The most worrying feature of the crisis is the return of fears about banks. As predicted here, the Regulators set up this crisis by their response to the last one. They instructed banks to hold much more cash and reserve in the form of government bonds. They saw these bonds as risk free. Now the markets are saying many of these country bonds have fallen substantially in price. This has meant large losses for the banks holding Greek or Portuguese or Irish debt. As the individual bond markets collapse, so the bank shares plunge. As the shares plunge markets become more suspicious about the weaker banks. Some of the European banks have been through falls in assets and share prices larger than anything assumed in the most recent stress tests. Now the only way the weakest banks can be kept functioning is through the plentiful supply of cash from the Central Bank.
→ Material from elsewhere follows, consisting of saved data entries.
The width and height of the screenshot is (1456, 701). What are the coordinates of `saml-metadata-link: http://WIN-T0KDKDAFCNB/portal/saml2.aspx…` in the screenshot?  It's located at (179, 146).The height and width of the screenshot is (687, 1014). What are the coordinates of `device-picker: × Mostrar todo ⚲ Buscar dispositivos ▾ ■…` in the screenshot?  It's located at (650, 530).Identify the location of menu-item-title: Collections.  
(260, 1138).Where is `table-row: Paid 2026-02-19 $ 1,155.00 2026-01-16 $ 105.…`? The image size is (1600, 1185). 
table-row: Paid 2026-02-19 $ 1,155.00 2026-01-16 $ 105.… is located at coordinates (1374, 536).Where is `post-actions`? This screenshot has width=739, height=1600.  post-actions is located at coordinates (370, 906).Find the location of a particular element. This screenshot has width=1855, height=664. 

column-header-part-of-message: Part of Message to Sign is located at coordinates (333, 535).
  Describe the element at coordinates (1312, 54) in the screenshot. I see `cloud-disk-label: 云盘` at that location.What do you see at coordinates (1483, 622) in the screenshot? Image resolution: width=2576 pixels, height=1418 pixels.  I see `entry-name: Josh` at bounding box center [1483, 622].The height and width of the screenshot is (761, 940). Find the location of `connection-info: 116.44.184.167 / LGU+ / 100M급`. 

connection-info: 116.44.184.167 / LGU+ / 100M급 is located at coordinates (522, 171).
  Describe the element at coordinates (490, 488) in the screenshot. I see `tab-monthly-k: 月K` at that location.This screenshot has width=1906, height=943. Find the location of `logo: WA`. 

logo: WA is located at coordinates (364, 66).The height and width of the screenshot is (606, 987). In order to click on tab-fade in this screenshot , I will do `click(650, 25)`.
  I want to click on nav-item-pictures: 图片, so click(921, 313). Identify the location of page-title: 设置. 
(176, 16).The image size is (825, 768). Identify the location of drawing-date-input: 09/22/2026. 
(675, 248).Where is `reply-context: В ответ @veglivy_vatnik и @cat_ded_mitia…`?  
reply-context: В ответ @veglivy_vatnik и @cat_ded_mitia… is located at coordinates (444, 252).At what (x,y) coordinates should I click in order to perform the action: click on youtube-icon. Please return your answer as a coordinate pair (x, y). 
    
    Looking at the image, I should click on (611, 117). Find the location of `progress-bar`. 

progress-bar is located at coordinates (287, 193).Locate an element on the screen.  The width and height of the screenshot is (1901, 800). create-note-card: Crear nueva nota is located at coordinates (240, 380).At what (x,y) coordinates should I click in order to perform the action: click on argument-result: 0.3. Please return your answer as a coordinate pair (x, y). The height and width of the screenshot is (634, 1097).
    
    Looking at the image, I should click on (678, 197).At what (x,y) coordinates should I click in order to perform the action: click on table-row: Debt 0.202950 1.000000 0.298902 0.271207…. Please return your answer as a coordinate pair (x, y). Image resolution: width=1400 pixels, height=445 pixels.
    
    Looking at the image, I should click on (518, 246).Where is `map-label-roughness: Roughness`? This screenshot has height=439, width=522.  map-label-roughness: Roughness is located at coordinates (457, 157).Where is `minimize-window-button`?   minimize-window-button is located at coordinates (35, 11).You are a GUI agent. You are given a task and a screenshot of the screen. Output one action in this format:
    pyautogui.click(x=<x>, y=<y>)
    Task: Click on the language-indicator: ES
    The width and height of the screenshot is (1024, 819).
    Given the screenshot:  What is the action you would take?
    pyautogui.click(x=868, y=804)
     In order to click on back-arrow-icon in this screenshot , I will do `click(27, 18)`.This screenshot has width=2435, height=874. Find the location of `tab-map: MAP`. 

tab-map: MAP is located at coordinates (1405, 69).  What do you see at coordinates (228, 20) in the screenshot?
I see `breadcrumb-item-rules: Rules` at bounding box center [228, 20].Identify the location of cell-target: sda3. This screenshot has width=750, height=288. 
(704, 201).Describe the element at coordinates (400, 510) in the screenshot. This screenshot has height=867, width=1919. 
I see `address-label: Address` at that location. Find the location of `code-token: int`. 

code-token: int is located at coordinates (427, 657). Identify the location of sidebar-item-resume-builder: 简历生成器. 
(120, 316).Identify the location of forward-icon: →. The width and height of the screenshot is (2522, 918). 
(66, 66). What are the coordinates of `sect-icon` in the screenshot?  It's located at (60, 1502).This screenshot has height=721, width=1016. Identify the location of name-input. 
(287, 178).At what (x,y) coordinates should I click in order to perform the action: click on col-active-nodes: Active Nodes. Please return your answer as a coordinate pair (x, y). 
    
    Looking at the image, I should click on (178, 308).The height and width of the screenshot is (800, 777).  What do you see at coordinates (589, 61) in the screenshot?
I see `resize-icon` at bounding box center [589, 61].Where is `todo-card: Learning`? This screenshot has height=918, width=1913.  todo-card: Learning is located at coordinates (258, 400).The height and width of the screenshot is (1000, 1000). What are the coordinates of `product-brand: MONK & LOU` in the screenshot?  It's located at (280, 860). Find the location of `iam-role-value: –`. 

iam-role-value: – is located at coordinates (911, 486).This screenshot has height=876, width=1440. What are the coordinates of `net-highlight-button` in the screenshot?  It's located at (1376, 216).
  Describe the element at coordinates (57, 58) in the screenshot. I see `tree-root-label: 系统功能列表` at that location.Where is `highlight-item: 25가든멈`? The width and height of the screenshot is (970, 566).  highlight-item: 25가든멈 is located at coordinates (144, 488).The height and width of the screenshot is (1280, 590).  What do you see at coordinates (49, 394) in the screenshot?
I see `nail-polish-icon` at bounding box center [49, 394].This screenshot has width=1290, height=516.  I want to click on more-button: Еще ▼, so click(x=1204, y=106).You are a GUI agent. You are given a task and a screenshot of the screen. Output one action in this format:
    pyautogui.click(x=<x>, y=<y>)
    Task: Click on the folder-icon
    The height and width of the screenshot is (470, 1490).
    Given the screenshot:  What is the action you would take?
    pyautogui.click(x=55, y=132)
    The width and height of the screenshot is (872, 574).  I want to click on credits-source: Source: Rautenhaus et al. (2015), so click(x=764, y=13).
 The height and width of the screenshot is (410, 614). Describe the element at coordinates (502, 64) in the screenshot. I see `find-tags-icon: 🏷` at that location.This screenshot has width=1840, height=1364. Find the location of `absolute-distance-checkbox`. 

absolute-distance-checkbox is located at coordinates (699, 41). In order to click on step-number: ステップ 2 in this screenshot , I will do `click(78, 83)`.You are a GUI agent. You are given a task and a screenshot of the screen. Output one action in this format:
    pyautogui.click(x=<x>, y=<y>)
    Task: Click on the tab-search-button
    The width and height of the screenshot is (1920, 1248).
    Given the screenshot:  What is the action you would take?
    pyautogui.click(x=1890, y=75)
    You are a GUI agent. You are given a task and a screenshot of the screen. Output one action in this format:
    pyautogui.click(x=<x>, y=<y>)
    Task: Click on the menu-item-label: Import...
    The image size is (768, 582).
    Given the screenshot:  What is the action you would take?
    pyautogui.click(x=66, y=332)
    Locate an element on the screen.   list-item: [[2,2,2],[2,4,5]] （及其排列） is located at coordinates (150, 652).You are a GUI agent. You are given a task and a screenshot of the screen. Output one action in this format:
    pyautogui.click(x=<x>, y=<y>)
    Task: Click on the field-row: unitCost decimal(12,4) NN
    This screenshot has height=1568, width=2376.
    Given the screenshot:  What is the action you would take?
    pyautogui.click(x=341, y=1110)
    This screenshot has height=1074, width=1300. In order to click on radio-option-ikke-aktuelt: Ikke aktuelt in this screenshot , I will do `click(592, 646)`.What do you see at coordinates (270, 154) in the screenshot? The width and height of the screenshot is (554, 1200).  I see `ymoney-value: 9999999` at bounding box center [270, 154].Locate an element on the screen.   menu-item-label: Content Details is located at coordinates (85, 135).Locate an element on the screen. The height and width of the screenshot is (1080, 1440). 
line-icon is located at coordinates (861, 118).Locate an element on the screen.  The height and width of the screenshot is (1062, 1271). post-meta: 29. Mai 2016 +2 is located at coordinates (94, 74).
During the week US, German and UK government bonds did well compared to most of the rest. The strain was taken by Italian and Spanish government bonds, by bank shares and by general equities.
UK bonds have had a good period because the government has been crystal clear in its commitment to deficit reduction in all that it has said. It now needs to deliver the figures to show the policy is being successfully implemented. I would be happier if the UK was taking stronger action to control the government overhead and less desirable spending.
US bonds have benefitted from rumours that the US might print some more money to buy more of them up, given the new weakness in the economy. There has also been some relief that a deal was stitched together, and that action is now envisaged to cut future spending. The US has to negotiate the downgrade of its credit rating, and then to deliver better borrowing numbers in the months ahead.
Germany deserves a strong credit rating for herself, but will increasingly be questioned if she accepts the need to underwrite or subsidise the large deficits elsewhere in the Euro zone. Socialising the Euro risk between all members will help Greece and Portugal but impose new costs on Germany.
“The flight to quality” is itself a risky strategy in a western world where there is too much debt, too many imports, and not enough exports. The west has to get better at earning its living in a very competitive world. Cutting the borrowings is not an easy task. It is task that cannot now be avoided. Too many western countries have got used to borrowing 10% of their National Income each year through some combination of private and public sector borrowing. Increasingly the borrowing is public sector, as the private sector takes the painful steps to rebuild its overstretched balance sheet. The markets are merely stating the obvious when they say governments cannot carry on like that.